# betta question?!?!



## Amelia26 (Aug 6, 2011)

so i was doing MORE research about my new fish ( red crowntail betta) and on wikipedia it was saying that bettas eat mosquito larve, flies, crickets, and grasshoppers.... is this right and if so can i go get some small crickets at petsmart to feed them??? thanks again for everyones help!!!!!! (-:


----------



## platies pwn (Nov 29, 2010)

One word.Yes.


----------



## Amelia26 (Aug 6, 2011)

sorry my phone is acting stupid... thats y there another thread!!!


----------



## ZebraDanio12 (Jun 17, 2011)

Yeah you can do it....never have for mine but many people feed them the misquito lava. You just have to be carefully. As of crickets, Keep it a treat because im just going to advise you now. I've had 3 lizards. Had to get rid of them though because the dang crikets were costing me over 500 a year!!! way too much. a tiny criket cost 10 cents. Way over priced if you ask me....So save yourself some money and keep em' as treats. Just feed him regular betta food as his main item.


----------



## adamxatomic (Oct 6, 2011)

If the Betta wont eat him live, you may have to kill the cricket in order to feed it to him. 
I avoid feeding my Bettas anything larger than their mouth because I had a Betta choke on a Ghost Shrimp and drown. So just make sure you keep an eye on him if you decide to do this.


----------



## lohachata (Jan 27, 2006)

most likely your betta has never seen a cricket or mosquito larvae..probably better off feeding him prepared foods..

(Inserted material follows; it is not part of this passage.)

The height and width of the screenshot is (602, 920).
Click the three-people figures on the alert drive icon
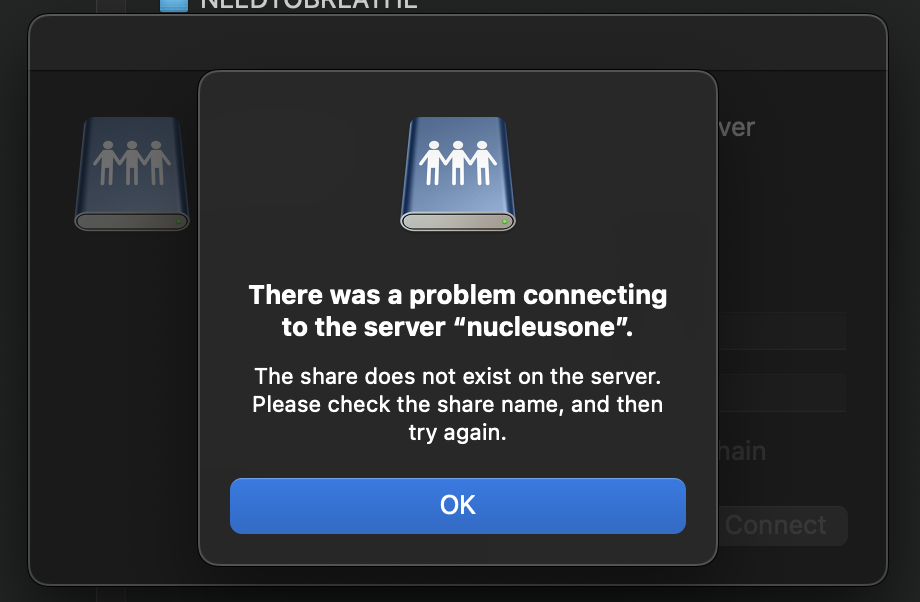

bettas and lizards are a bit different...a betta will readily accept prepared foods...usually , lizards do not...zd...you should have known that foods are not free.....


----------



## Amelia26 (Aug 6, 2011)

ok thank you everybody for all your help!!! i do believe ill just pass on the crickets and just feed him normal foods!!!! thanks again yall!!!!


----------



## Guest (Oct 17, 2011)

In Asia mosquito larve is betta best friend, that's what hobbyer use..
In U.S we use blackwood, lol 
Stay away crickets


----------



## Toshogu (Apr 24, 2009)

adamxatomic said:


> If the Betta wont eat him live, you may have to kill the cricket in order to feed it to him.
> I avoid feeding my Bettas anything larger than their mouth because I had a Betta choke on a Ghost Shrimp and drown. So just make sure you keep an eye on him if you decide to do this.


really!? pictures or it didn't happen =)


----------



## ZebraDanio12 (Jun 17, 2011)

lohachata said:


> most likely your betta has never seen a cricket or mosquito larvae..probably better off feeding him prepared foods..
> 
> bettas and lizards are a bit different...a betta will readily accept prepared foods...usually , lizards do not...zd...you should have known that foods are not free.....

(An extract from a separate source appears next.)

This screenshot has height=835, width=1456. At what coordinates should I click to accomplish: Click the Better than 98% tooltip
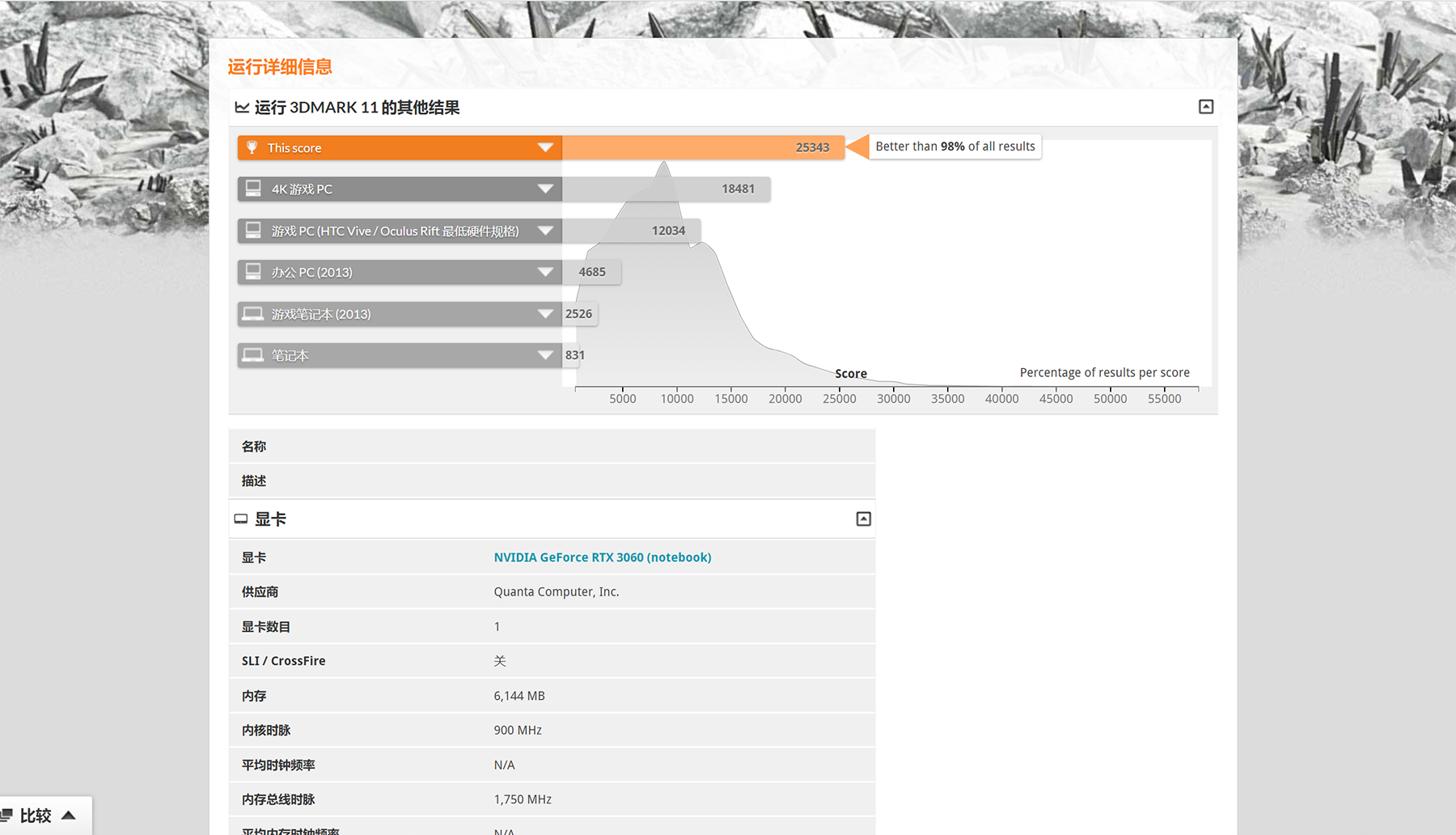(954, 146)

Oh i knew that...just didn't think it'd add up so quickly. I reaulted to catching my own..but I could only do it in the summer. Just wasn't working out...I miss my lizards..


----------



## Guest (Oct 20, 2011)

I miss my lizard also.


----------



## adamxatomic (Oct 6, 2011)

Toshogu said:


> really!? pictures or it didn't happen =)


I really don't find that funny. 
Some people may just have fish and figure that they are novelty items and when they die, oh well.
But I put a lot of time and effort into raising my *pets*. 
And I don't really find anything funny about having one suffer before he dies. Especially since I had to euthanize the Betta before him.

If you really want to know what he looked like, he was white, curled up, gills flared out, and had a shrimp head sticking out of his mouth.


----------



## bmlbytes (Aug 1, 2009)

You can buy mosquito larva at the pet store. They call them blood worms, and bettas love them.


----------



## ZebraDanio12 (Jun 17, 2011)

bmlbytes said:


> You can buy mosquito larva at the pet store. They call them blood worms, and bettas love them.


those are mosquito larva? ...i never knew that. Now i feel dumb. I have some and my betta does love them


----------